China launches Nasdaq-style tech board in Shanghai, expects challenges
SHANGHAI (Reuters) – China on Thursday officially launched Shanghai’s Nasdaq-style tech board, with the country’s top securities regulator cautioning that the hotly-anticipated STAR Market will face various challenges initially.
Yi Huiman, Chairman of the China Securities Regulatory Commission (CSRC) also unveiled plans for a slew of capital markets reform measures at a financial forum in Shanghai.
First announced by President Xi Jinping in November, Shanghai’s new tech board is largely seen as Beijing’s move to become self-sufficient in core technologies such as chips, IT and biotech.
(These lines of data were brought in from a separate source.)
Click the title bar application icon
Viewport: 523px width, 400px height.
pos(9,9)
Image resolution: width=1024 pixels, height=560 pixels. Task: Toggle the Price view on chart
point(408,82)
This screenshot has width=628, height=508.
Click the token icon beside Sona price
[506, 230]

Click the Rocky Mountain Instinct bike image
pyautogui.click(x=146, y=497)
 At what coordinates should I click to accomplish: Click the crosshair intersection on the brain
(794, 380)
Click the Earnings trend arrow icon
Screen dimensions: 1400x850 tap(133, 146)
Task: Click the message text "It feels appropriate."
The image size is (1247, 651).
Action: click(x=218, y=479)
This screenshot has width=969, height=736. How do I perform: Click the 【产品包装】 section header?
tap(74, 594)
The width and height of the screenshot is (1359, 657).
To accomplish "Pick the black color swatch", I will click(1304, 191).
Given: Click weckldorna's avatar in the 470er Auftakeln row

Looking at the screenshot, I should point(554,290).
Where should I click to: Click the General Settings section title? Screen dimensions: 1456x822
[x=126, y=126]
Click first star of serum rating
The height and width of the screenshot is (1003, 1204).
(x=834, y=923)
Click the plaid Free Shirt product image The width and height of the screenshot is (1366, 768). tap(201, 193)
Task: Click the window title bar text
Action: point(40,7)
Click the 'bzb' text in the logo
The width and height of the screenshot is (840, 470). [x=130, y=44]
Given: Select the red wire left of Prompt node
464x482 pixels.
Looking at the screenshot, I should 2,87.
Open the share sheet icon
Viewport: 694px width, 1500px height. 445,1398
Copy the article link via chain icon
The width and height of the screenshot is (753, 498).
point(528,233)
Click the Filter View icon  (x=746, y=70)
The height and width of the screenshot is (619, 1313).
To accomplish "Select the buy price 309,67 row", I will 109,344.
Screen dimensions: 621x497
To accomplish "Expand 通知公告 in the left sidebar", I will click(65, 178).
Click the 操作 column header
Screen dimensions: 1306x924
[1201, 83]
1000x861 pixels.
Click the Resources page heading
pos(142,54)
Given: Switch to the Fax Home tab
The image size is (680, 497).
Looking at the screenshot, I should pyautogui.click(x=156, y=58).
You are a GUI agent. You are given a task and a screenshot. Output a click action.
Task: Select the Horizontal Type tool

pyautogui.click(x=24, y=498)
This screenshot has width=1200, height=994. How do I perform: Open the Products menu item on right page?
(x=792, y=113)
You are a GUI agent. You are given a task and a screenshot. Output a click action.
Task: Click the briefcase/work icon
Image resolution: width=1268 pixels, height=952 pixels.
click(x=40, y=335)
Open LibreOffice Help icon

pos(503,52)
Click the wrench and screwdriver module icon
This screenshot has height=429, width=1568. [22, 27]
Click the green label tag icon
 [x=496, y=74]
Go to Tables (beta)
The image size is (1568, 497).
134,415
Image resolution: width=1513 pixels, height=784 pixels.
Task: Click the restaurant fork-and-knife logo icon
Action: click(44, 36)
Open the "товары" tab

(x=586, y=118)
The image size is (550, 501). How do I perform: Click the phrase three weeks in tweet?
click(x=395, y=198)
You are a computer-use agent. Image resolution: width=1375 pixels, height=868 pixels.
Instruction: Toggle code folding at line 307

So far, 120 companies have applied to list on the board.
Underscoring importance of the STAR Market, Chinese vice premier Liu He participated in the launch ceremony in Shanghai on Thursday, along with CSRC’s Yi.
Complete with a U.S.-style registration-based IPO system, the STAR Market would be mainland China’s first exchange-run board that allows pre-profit firms to list.
It will also do away with paternalistic guidance from regulators on IPO pricing and timing – developments that have some bankers and investors calling it China’s boldest market reform yet.
Setting up the new tech board “is a brand new exploration, and there could be various difficulties and challenges,” Yi said on Thursday.
For example, the STAR Market needs to balance a less cumbersome IPO system with quality of listed companies, while the absence of government guidance in pricing could result in lofty IPO prices, Yi said.
In addition, demand will exceed supply initially, so “you cannot rule out the possibility of short-term speculation, and high volatilities,” he added, urging investors to be rational, and pay attention to information disclosure.
Yi also said that CSRC would soon roll out a series of measures to open up China’s capital markets wider.
More specifically, China will encourage more foreign participation in the country’s exchange bond market, and will facilitate the issuance of yuan-denominated “Panda bonds” by overseas institutions.
In addition, China plans to allow local units of foreign private fund managers to buy Hong Kong stocks via the cross-border Connect scheme, and will also relax rules for foreign banks to provide fund custodian services in China.